### Reading passage
══════════════════════════════

Protest

Moderates of the World, Unite!

Guest post by Lindsay Heger and Roberta Spivak

Image via Buzzfeed.

When they released their short “film”, the filmmakers behind “The Innocence of Muslims” scored a victory not only for themselves, but also their purported enemy. For extremists, this year’s September 11 anniversary was a win-win — Americans produced a film so poorly crafted that it would be viewed in America as a joke, but one that would also serve to incite Muslim extremists abroad. The tragic events that unfolded highlight how the most intolerant segments of two societies — those who at least rhetorically consider themselves enemies — can in essence further their goals through a brief series of interactions. By provoking a violent response to their film, the American producers could “prove” their point that Islam is a violent religion, and by the same token extremists in Libya, Egypt, and Yemen could show their followers that Americans really are as hateful as some clerics profess.

Extremists gain power by manipulating moderates’ perceptions about the righteousness of their cause. This strategy is more likely to work when the actions of the other side give the moderates real reasons to believe the extremists’ narrative. In the wake of recent events, we should ask ourselves what can be done to legitimize the perception that extremists on both sides are wrong. Can ordinary Americans realize that the majority of Libyans are equally aghast at the murder of the four innocent embassy staff as we are? Can we convince Muslims throughout the world that America is not a homogeneous society coalescing around anti-Muslim sentiment? Where are the gatekeepers? Who is responsible to protect the normal, average citizen from this attempt to bias them?

══════════════════════════════

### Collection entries

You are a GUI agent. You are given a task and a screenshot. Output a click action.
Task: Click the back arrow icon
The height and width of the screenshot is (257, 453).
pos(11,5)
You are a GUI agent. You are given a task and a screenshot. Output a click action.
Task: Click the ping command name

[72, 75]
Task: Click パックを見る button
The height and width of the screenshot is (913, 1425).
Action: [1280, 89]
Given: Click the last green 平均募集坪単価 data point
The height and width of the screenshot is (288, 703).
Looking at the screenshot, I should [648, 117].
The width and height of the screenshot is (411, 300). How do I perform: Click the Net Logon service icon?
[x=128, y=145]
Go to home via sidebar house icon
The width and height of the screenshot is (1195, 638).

══════════════════════════════

### Task details
From the guest post on moderates and extremists, return word for word the part that opens with the words containing "When they released" and closes with "some clerics profess.".

### Task answer
When they released their short “film”, the filmmakers behind “The Innocence of Muslims” scored a victory not only for themselves, but also their purported enemy. For extremists, this year’s September 11 anniversary was a win-win — Americans produced a film so poorly crafted that it would be viewed in America as a joke, but one that would also serve to incite Muslim extremists abroad. The tragic events that unfolded highlight how the most intolerant segments of two societies — those who at least rhetorically consider themselves enemies — can in essence further their goals through a brief series of interactions. By provoking a violent response to their film, the American producers could “prove” their point that Islam is a violent religion, and by the same token extremists in Libya, Egypt, and Yemen could show their followers that Americans really are as hateful as some clerics profess.